クレア・アイランド(Clare Island)にはホテルが一軒、ゲストハウスとB&Bが数件あります。
当初、島に一泊しようと計画していた私たちですが、なんと宿泊施設はすべてハロウィーンを待たずして冬季休業に入ってしまっていることが判明し(多くの場所が「イースターからハロウィーンまで」なのに)、結局ウェストポートに宿泊して、島へは日帰りすることにしたのでした。
港に降り立ち、まずはパブにでも入ってひと休み…と思い、同じフェリーに乗っていた地元の女の子たちに場所を尋ねると、なんとパブはないとの返事が…!
アイルランドにパブのない場所があるなんて…ここは独立国?
幸い、公民館のような建物のトイレが開いていたから良かったものの、フェリーの人に念押しされた通り、本当に本当に「何もない」のでした。
(後で知ったことですが、実はこの公民館が、夏場はツーリスト・オフィス、夜はパブに早代わりするらしい)
しかし「何もない」のもたまにはいいものです。
帰りのフェリー出航まで約4時間、ひたすら歩いて島内観光した私たち。
霧雨が降っていたものの暖かい日で、途中で犬に吠えられたりしながらも、のどかな景色を満喫、まさに「命の洗濯」。

まるで1970年代の日本の田舎のよう…
島の東側に位置するKnocknaveen山(高さ220メートル)の周りを時計回りにくるりと一回りするルートを取ったのですが(本当は反時計回りの方が歩きやすかったようです)、あとで地図を見てみると、たっぷり6〜7キロもウォーキングしていたことが分かりびっくり。
私のグレース・オマーリー熱に引きずられるようにして来てしまった他の3人は、実は心の中で「だまされた〜」と叫んでいたかも…!

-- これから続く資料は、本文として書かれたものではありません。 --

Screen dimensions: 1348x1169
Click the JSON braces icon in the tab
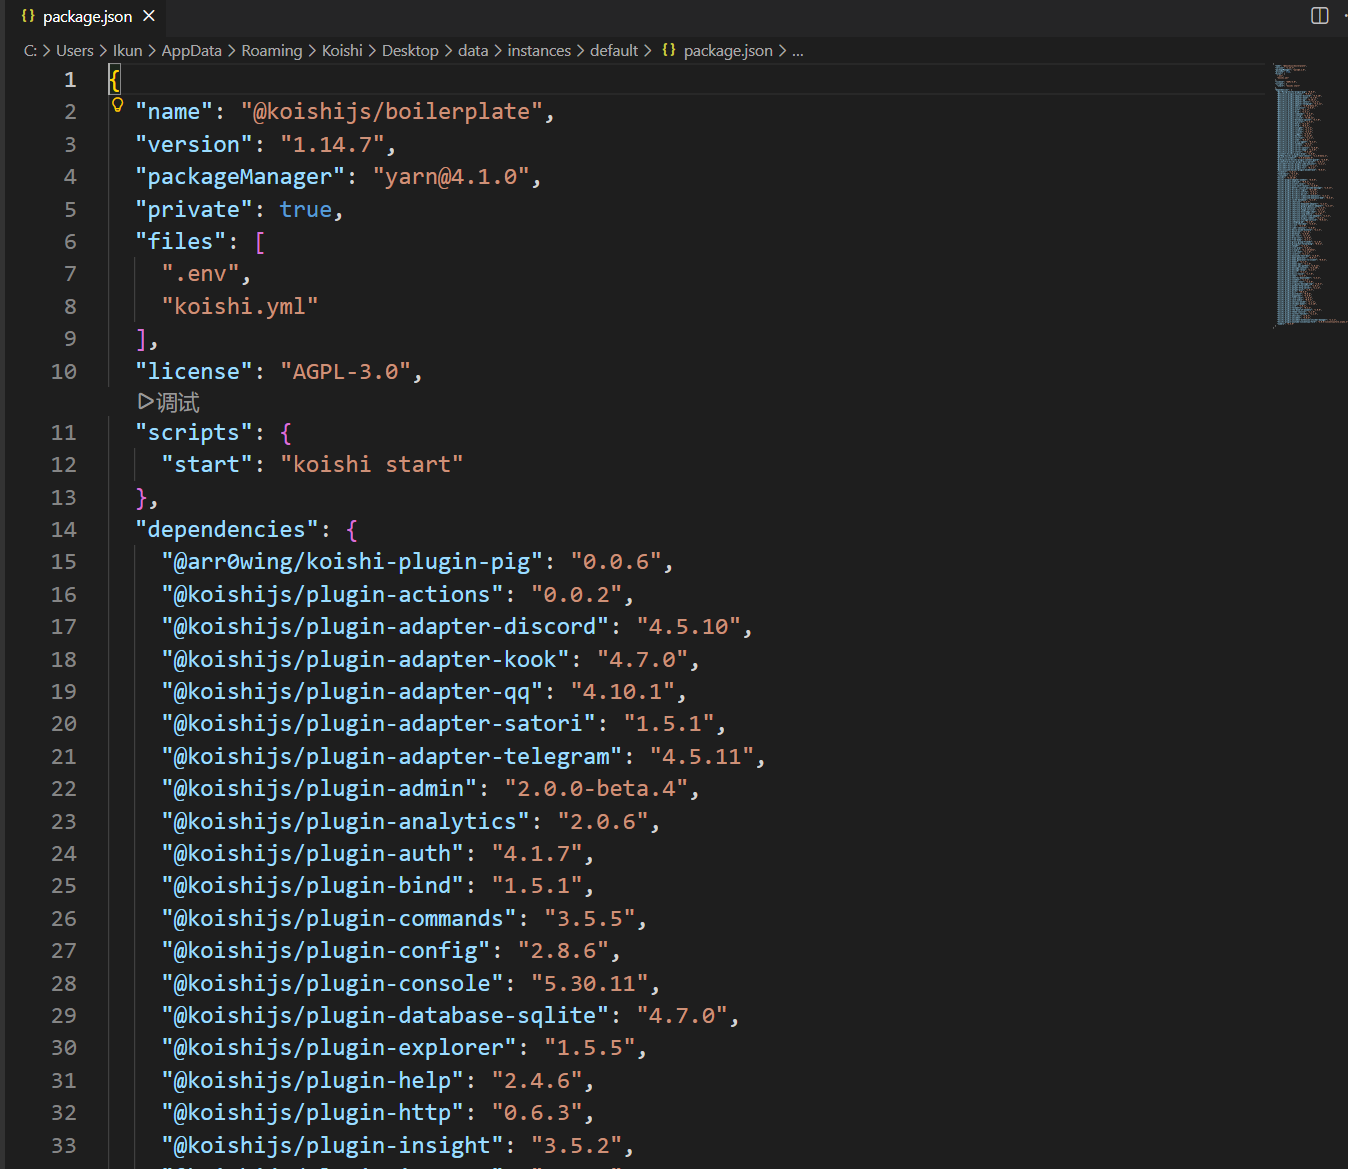point(28,16)
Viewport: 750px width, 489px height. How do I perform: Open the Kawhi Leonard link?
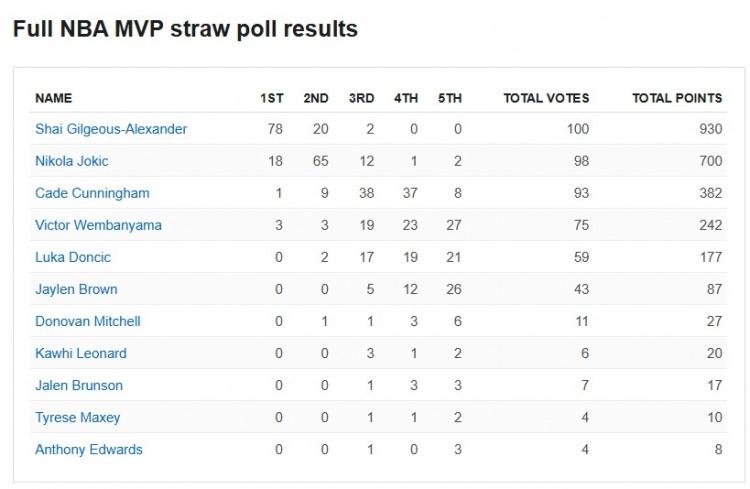click(81, 353)
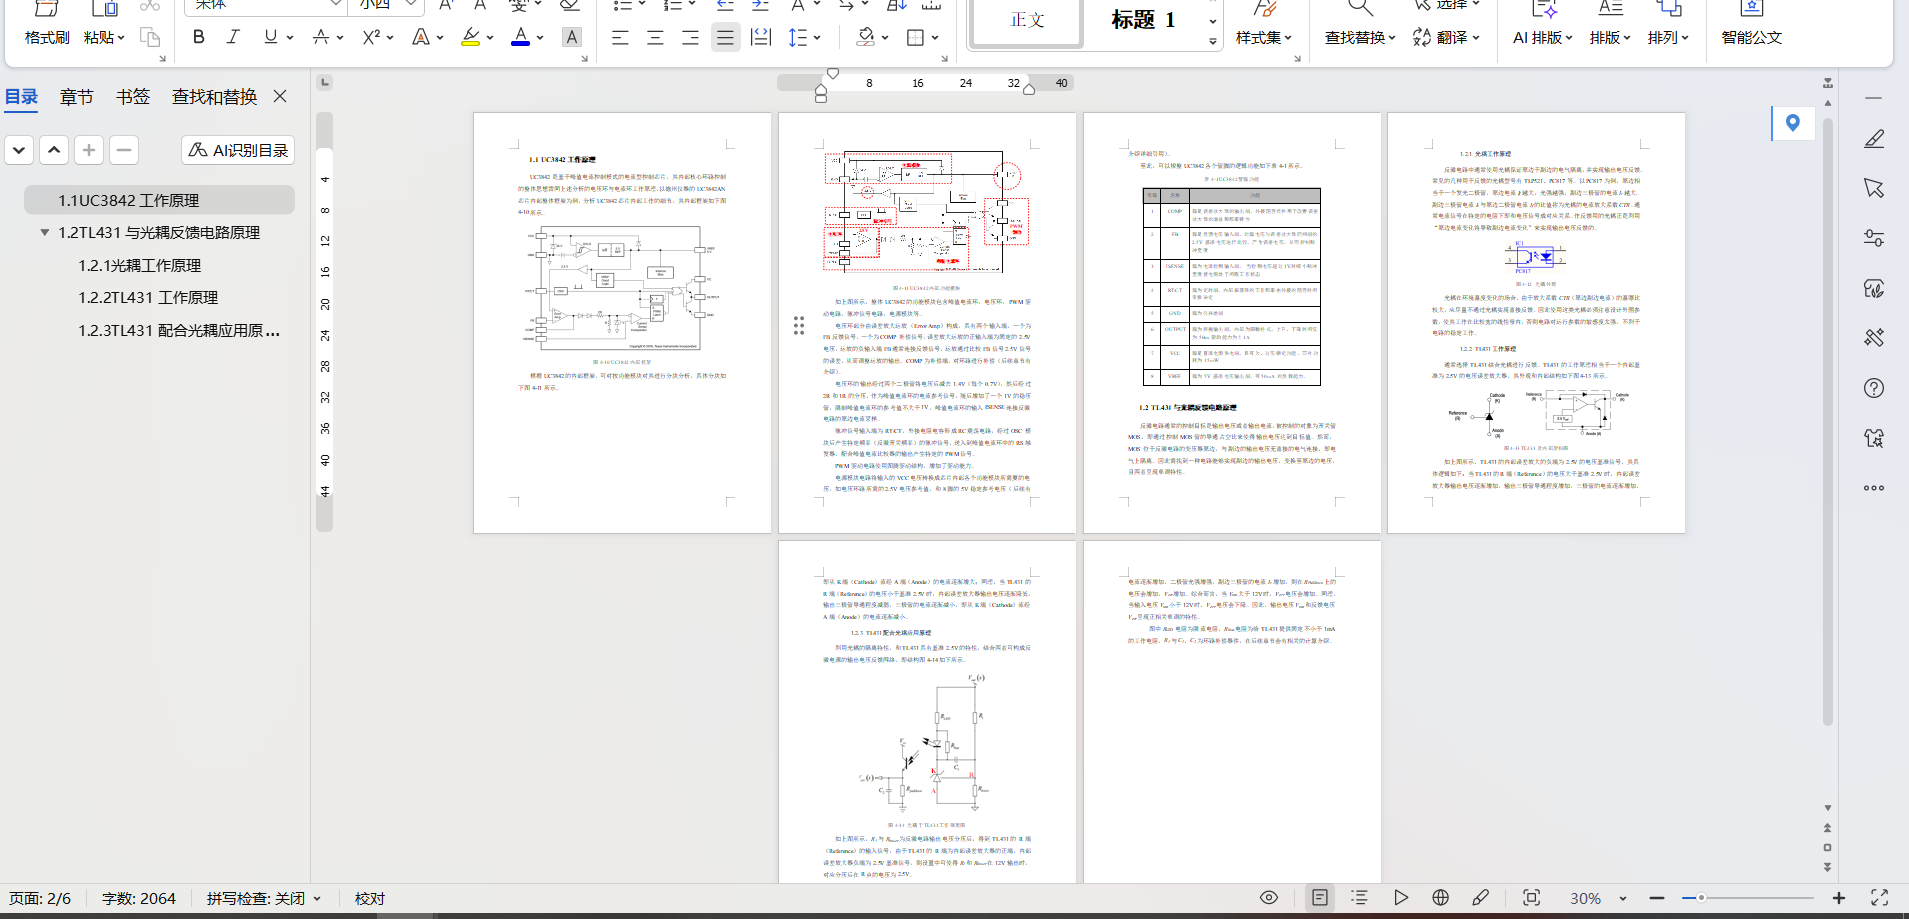Screen dimensions: 1909x919
Task: Toggle eye protection mode icon
Action: pos(1269,898)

群生する巨大植物グンネラ(英名Giant Rhubarb)

一斉にこちらを見つめる好奇心旺盛な羊たち

すりすり寄って来たロバ

村の名が書かれたシンプルな標識。自然石をそのまま使っているのがおしゃれ

1840年代の大飢饉以前の島の人口は1700人(現在の10倍以上!)。打ち捨てられた当時のコテージ

牧草地の中のデコボコはlazy beds。貧しかった時代のジャガイモ畑の跡

(おそらく)島で唯一のお店。ここでやっと温かいコーヒー&島の人を数人発見。この頃には雨も止み、店先のベンチをお借りして本土から持参したサンドイッチでランチ(持って行ってよかった〜)

カウンティー・メイヨーのカラー赤&緑に塗られたポスト

道端に咲くアザミの花。この時期でも野の花がいっぱです

緑鮮やかな海沿いを離れ、荒涼とした景色の島の内陸部へ。まだまだ歩く、歩く…

島の北端に位置する200年前に建てられた灯台。時間切れで登頂できず残念

形成される途中の泥炭地

海の中に見えるのは、アイルランド初の天然サーモン養殖所(写真をクリックして拡大して見て下さい)

港がついに見えてきた〜!

ビーチにはピンク色のきれいな石がいっぱい。まるでローズ・クォーツのような透き通った石を記念に拾ってきました
小さい島ながら、先史時代の史跡も多く残るクレア・アイランド。今回はそこまで見る時間がありませんでしたが、次回の楽しみにとっておきたいと思います〜。